I recall the way his shoulders slumped when I held out the pills and a glass of water to him each day. ‘They make me feel emotionally numb,’ he said. ‘I can’t live like this.’ One evening he pushed the drugs back at me, held the water glass to my chin and said: ‘If they are that great, why don’t you take them?’
. . . Over eight years in the US, Zach was detained in the psych ward several times, for up to three or four weeks each time. His despair earned him the label non-compliant. When he was forced to comply and the drugs still didn’t work, he was classed as treatment-resistant. Talking therapy was not offered on any of his acute psychiatric wards. This is not uncommon in inpatient systems: patients who are deemed to be actively psychotic or who are hearing voices are considered too unwell to benefit. This relatively modern view has developed alongside the rise of the pharmaceutical industry and the belief that altered states are a disease rather than a process or response to trauma resulting from difficult life events.

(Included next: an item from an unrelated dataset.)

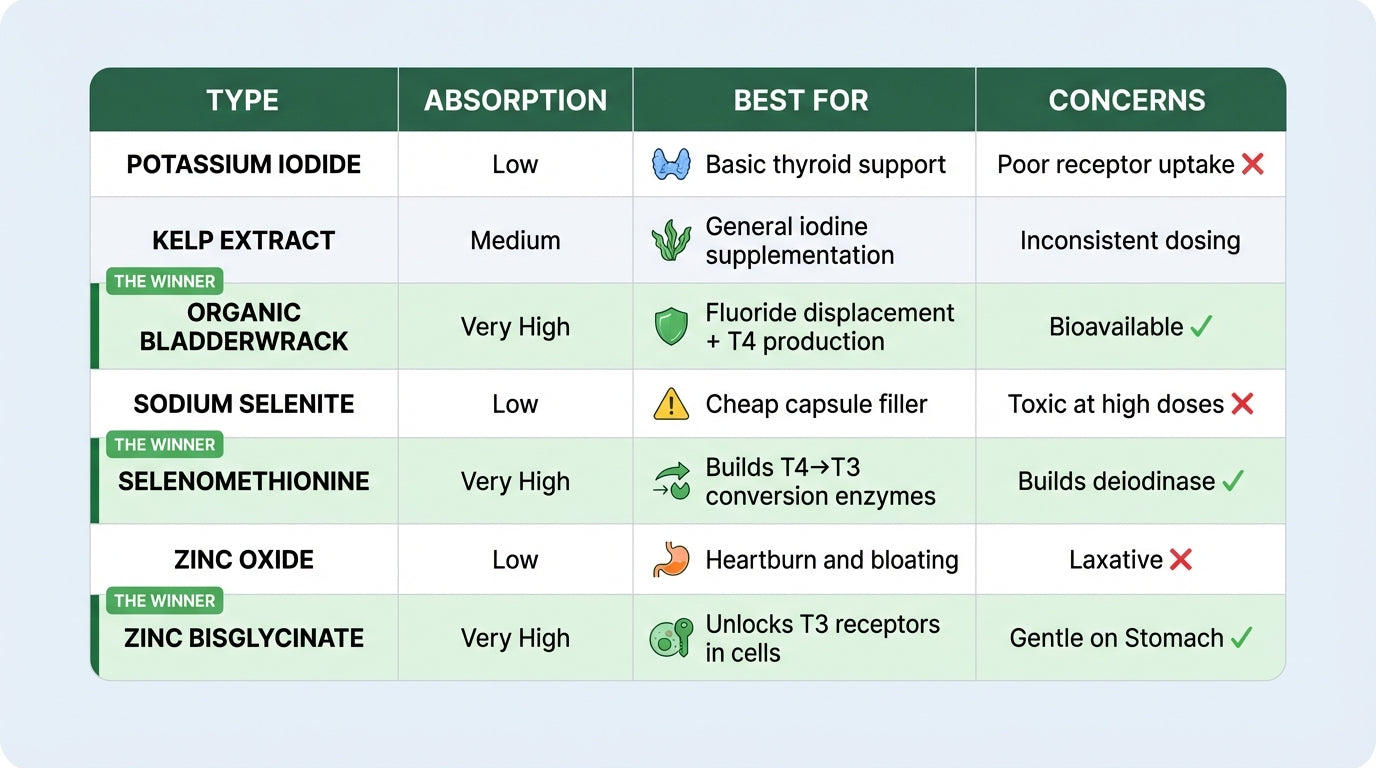This screenshot has width=1376, height=768.
Task: Click The Winner badge above Selenomethionine
Action: 164,444
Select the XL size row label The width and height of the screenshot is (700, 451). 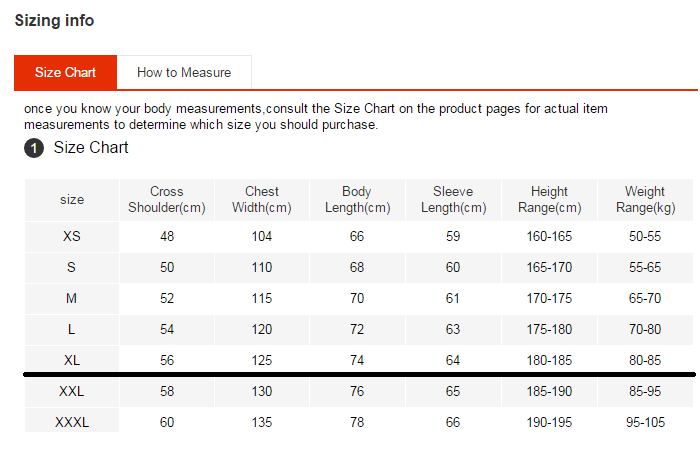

This is not the case everywhere. In Finland, a more radical understanding of extreme distress led to a programme called Open Dialogue which aims to avoid hospitalisation and medication with therapy that revolves around families and other networks, and involves contact, preferably in the person’s home. It has contributed to lowering the suicide rate in Finland; one of the highest in the world in the 1990s, it has dropped by 50% since Open Dialogue began.
I meet regularly online with two Open Dialogue therapists. Dale and Nance have joined me, but so far Zach, the person at the centre of our network, who might benefit most profoundly, has not been allowed to participate. He is back in a locked ward – in the UK now – undergoing treatment that sees his brain as broken and in need of chemicals as the first line of defence.”